Suboptimal management of lipid levels prevalent among patients with ASCVD
Patients with atherosclerotic CVD had low levels of lipid-lowering therapy intensification and most did not achieve LDL goals at 2 years, according to new data from the GOULD registry.
Christopher P. Cannon, MD, education director of cardiovascular innovation in the preventive cardiology section at Brigham and Women’s Hospital and professor of medicine at Harvard Medical School, and colleagues published 2-year data from the prospective, observational GOULD registry study of 5,006 patients with ASCVD (mean age, 68 years; 40% women; 86% white) in JAMA Cardiology.
Lack of urgency
“We have seen undertreatment (repeatedly) in the past, and wondered, with the clinical trials of lipid-lowering therapies and new guidelines in 2018 in the U.S., if those who are not at LDL goal would be titrated to goal with intensification of their therapies,” Cannon told Healio. “We did a prospective analysis at 120 practices across the U.S. and found, unfortunately, only 17% over a 2-year period had intensification. And in the end, only 30% were at goal. I was disappointed that there was not more change. We have so much evidence for lipid-lowering, and yet doctors and patients just don’t seem to feel the urgency to fully adopt it.”
At 2 years, lipid-lowering therapy intensification occurred in 17.1% of the cohort, including in 22.4% of those with baseline LDL 100 mg/dL or more and in 14.4% of those with baseline LDL 70 mg/dL to 99 mg/dL, according to the researchers.
Among the cohort, 6.4% of those with baseline LDL 100 mg/dL or more and 6.3% of those with baseline LDL 70 mg/dL to 99 mg/dL had their statin therapy intensified, 6.8% of those with baseline LDL 100 mg/dL or more and 4.5% of those with baseline LDL 70 mg/dL to 99 mg/dL had ezetimibe added and 6.3% of those with baseline LDL 100 mg/dL or more and 2.9% of those with baseline LDL 70 mg/dL to 99 mg/dL had a PCSK9 inhibitor added. Of those who were taking a PCSK9 inhibitor at baseline, 91.7% remained on it at 2 years.
In those with baseline LDL 100 mg/dL or more, LDL fell from a median of 120 mg/dL at baseline to a median of 95 mg/dL at 2 years (P < .001), whereas in those with baseline LDL 70 mg/dL to 95 mg/dL, LDL fell from a median of 82 mg/dL at baseline to a median of 77 mg/dL at 2 years (P < .001), and in those who were taking a PCSK9 inhibitor at baseline, LDL remained stable (baseline, 68 mg/dL; 2 years, 67 mg/dL; P = .77), Cannon and colleagues found.
At 2 years, the percentage of patients who achieved LDL less than 70 mg/dL, the threshold recommended by the American College of Cardiology and the American Heart Association for patients with ASCVD, was 21% in those with baseline LDL 100 mg/dL or more, 33.9% in those with baseline LDL 70 mg/dL to 99 mg/dL and 52.4% in those taking a PCSK9 inhibitor at baseline, according to the researchers.

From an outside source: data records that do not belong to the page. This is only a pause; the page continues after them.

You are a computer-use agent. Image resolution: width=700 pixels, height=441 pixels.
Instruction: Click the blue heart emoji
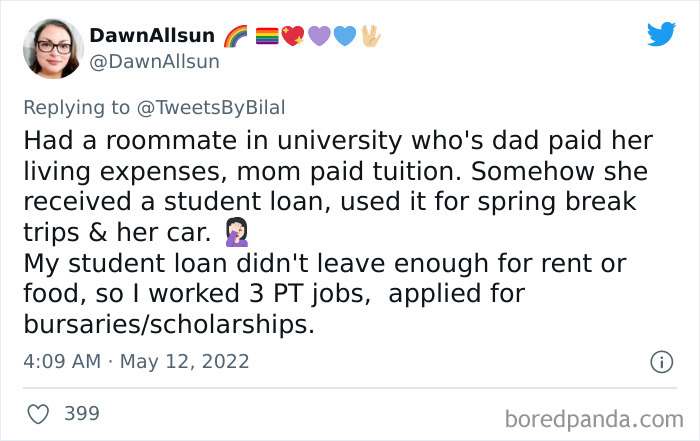(x=343, y=37)
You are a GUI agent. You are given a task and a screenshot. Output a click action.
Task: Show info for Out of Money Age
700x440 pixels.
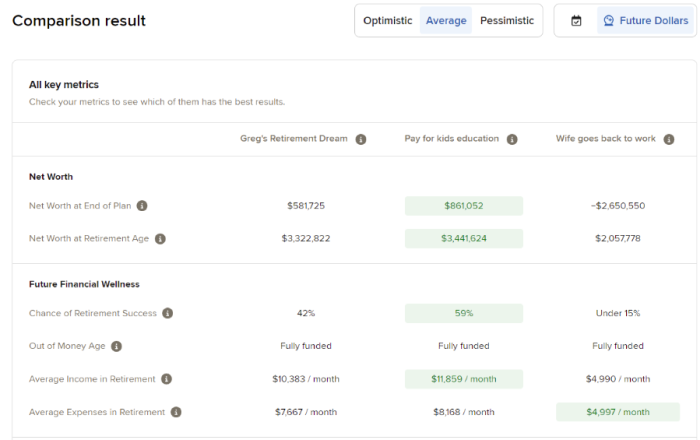116,346
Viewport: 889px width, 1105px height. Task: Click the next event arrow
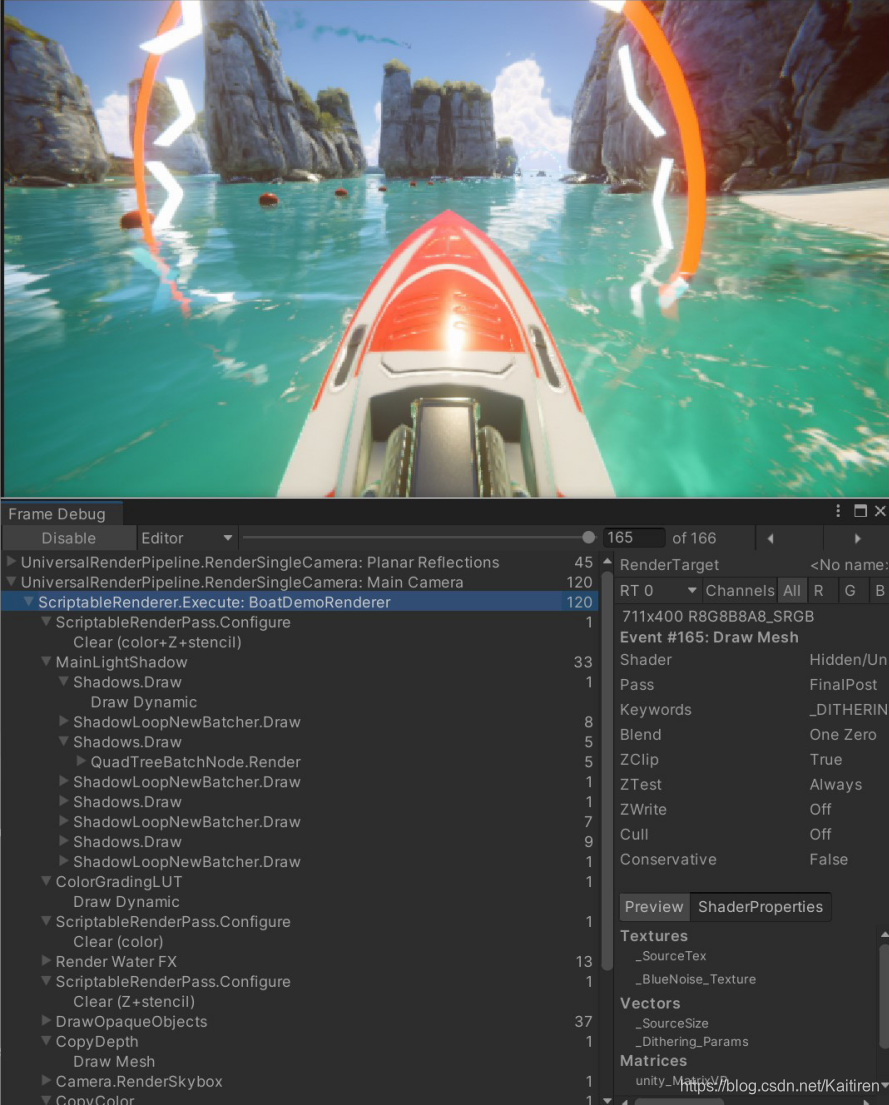click(x=858, y=538)
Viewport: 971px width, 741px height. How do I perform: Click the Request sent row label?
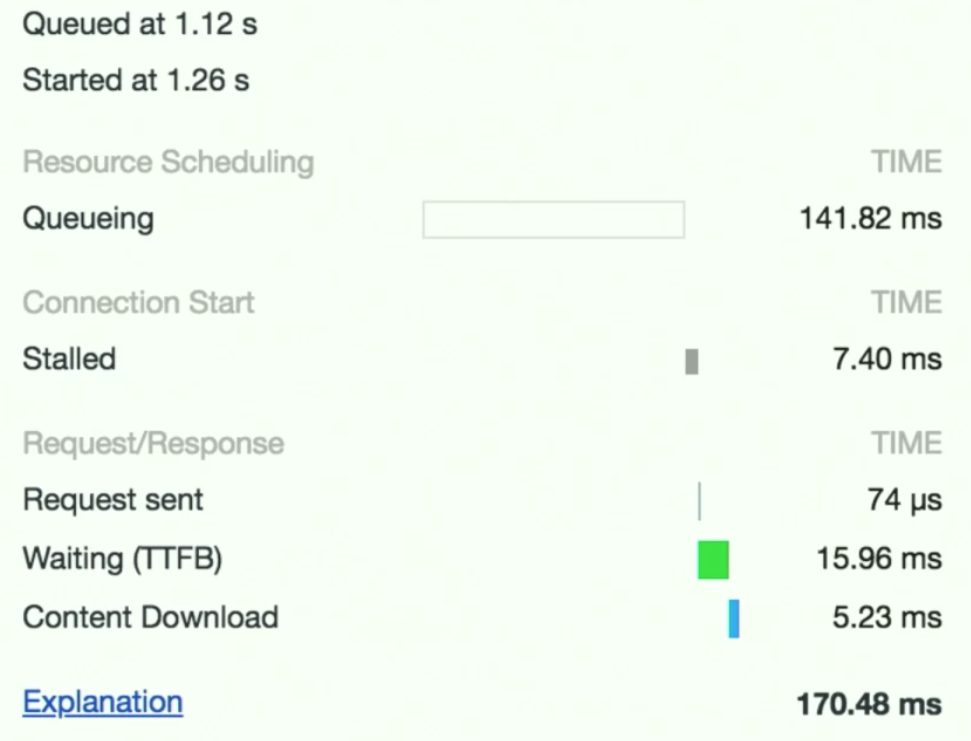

Lipid-lowering therapy intensification and reaching LDL less than 70 mg/dL occurred more often in patients at teaching hospitals than in patients at nonteaching hospitals; in patients at hospitals with lipid protocols than in patients at hospitals without them; and in patients treated by cardiologists than in patients treated by noncardiologists, the researchers wrote.
“Generally, we MDs know what to do, and would answer the question right on a test, but in the busy world of practice, things get overlooked or other things come up (AF, chest pain, etc) and [lipid levels are] not addressed,” Cannon told Healio. “On the patient side, there is so much disinformation and then skepticism about statins that people somehow think the class of drugs is bad. Yet, they are probably the most beneficial class of drugs. And we have now four different classes of nonstatins that we can use. But with all noise on the internet, people don’t know what to believe, and so they often don’t start lipid lowering or increase the dose, even if the doctor says to. Then there are the issues with the health care system. Co-pays from insurance companies are a major impediment, even for generic statins. It is crazy, and then many times patients don’t get treated. For the newer agents like PCSK9 inhibitors, prior authorization is the barrier, and we have tried to make sure to get all the information to the insurance companies, but it takes time. Then the co-pays often are prohibitive, notably for some Medicare patients. It takes lots of doctor and pharmacist time to battle against the insurance companies’ barriers to get our patients the medications that are fully indicated for them.”
Enhanced, comprehensive surveillance of high-risk patients who are not at LDL goal could help, as could programs like the Cardiometabolic Alliance, which “develops teams to streamline care and ensure comprehensive adoption of the guidelines,” Cannon said in an interview.